The Big Brother from Tangshan

The Big Boss is my introduction to the greatest martial artist who ever lived. Thanks to my parents, I’ve known the legend of Bruce Lee my entire life. I just haven’t seen any of his movies until very recently. Although it’s part of the experience, I saw them all with subtitles instead of awkward dubbing. After the cancellation of The Green Hornet, Bruce Lee struggled to find work for years. Despite having to leave his family and work in terrible conditions, filming a low budget movie in Hong Kong was the best decision he could’ve made.

Although confusingly titled Fists of Fury in America, The Big Boss became the most successful Hong Kong production at the time. Bruce Lee is cool because he broke free from Asian stereotypes and delivered intensely complex martial arts heroes. The Big Boss is definitely his most raw and bloody film. The 70’s were rife with R rated exploitation style violence. One scene involving a saw-to-the-head was so gory that it had to be cut. There’s also an expected nude scene involving a prostitute. The Big Boss is probably my third favorite of Bruce Lee’s four completed films.

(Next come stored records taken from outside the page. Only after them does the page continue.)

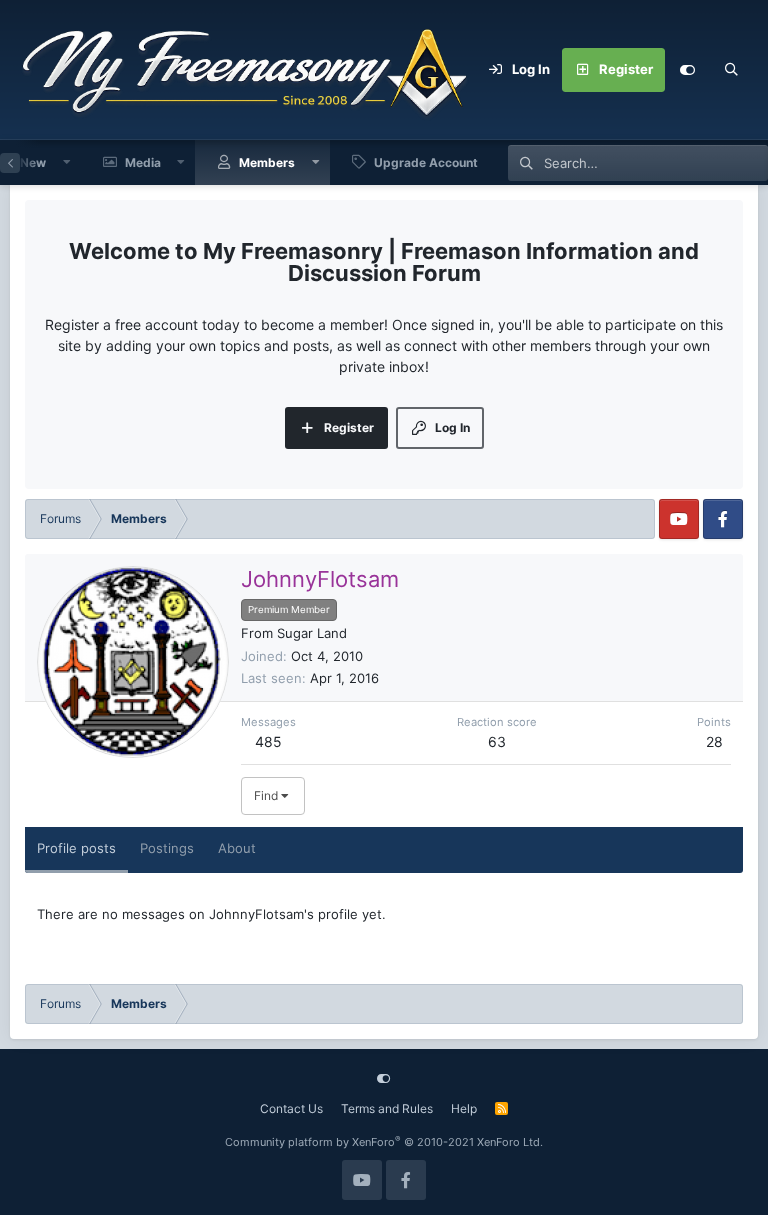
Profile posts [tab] (76, 848)
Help (464, 1108)
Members (267, 162)
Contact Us (291, 1108)
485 (268, 741)
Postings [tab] (167, 848)
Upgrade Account (426, 162)
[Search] (731, 70)
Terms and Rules (387, 1108)
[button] (67, 162)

Lee plays Cheng Chao-an, a big brother visiting his cousins in Thailand. Although I expected more, Cheng doesn’t fight thanks to a promise he made to his mother. When his jade necklace comes off, Bruce Lee lets loose with his signature fast-paced furosity. The Big Boss refers to the owner of his local ice factory who uses the business as a front to smuggle cocaine. When friends & relatives turn up missing, Cheng seeks bloody revenge. Despite the intense nature of his fights, there’s still room for humor like the big boss throwing a birdcage onto a hanger. The Big Boss isn’t flashy, but it is a powerful introduction to a martial arts legend.

1. The Big Boss

Cheng strikes

2 thoughts on “The Big Brother from Tangshan

  1. Bruce Lee was the man!! Sometimes I think he worked out a little too much, but you’ve got to admire his dedication. An interesting story is that Lee wasn’t the lead originally in the film, he was a supporting character. His co-star James Tien was meant to be the hero, but producer Raymond Chow saw something in Lee and ordered some script re-writes which lead to the final product.

    Lee and director/writer Wo Lei didn’t get along at all as Lee objected to many of Lei’s over the top ideas, and because Lee wasn’t a star yet, he couldn’t voice his opinions. In many cases he was right as Kung Fu films for the most part are highly stylized to the point of being fantasy.